PROBLEM TO SOLVE: Every line in the records below between the one holding "[Wien wird drei" and the one holding "Identify the click", inclusive, is to be set down exactly; all other lines are to be left out.

[Collected data entries]
════════
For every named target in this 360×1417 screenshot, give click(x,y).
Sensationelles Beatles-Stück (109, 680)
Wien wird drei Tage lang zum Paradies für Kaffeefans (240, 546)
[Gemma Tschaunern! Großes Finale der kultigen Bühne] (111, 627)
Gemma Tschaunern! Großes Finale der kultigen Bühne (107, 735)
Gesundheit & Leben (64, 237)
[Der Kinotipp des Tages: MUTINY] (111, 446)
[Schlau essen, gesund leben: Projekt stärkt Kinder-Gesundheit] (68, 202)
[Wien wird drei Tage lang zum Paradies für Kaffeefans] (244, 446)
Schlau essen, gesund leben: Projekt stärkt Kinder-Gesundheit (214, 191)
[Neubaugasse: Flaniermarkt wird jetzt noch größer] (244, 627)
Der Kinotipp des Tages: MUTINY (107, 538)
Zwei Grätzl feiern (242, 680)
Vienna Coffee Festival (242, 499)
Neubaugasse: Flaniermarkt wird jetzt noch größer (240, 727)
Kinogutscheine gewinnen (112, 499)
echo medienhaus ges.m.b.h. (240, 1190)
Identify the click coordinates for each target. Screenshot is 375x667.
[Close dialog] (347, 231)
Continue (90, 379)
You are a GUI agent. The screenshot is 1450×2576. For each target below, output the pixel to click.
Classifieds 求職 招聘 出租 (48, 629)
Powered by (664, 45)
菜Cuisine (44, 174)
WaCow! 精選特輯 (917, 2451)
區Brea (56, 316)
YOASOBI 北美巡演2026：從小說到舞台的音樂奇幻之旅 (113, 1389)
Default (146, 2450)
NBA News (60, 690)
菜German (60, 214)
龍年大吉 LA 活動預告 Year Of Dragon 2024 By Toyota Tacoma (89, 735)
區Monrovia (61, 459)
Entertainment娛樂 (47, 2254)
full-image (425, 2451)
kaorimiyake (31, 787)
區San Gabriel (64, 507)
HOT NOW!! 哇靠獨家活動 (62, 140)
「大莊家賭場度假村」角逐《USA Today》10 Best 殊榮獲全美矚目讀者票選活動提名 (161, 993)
════════
RESULT BELOW:
[Wien wird drei Tage lang zum Paradies für Kaffeefans] (244, 446)
Schlau essen, gesund leben: Projekt stärkt Kinder-Gesundheit (214, 191)
[Neubaugasse: Flaniermarkt wird jetzt noch größer] (244, 627)
Der Kinotipp des Tages: MUTINY (107, 538)
Zwei Grätzl feiern (242, 680)
Vienna Coffee Festival (242, 499)
Neubaugasse: Flaniermarkt wird jetzt noch größer (240, 727)
Kinogutscheine gewinnen (112, 499)
echo medienhaus ges.m.b.h. (240, 1190)
Identify the click coordinates for each target. Screenshot is 375x667.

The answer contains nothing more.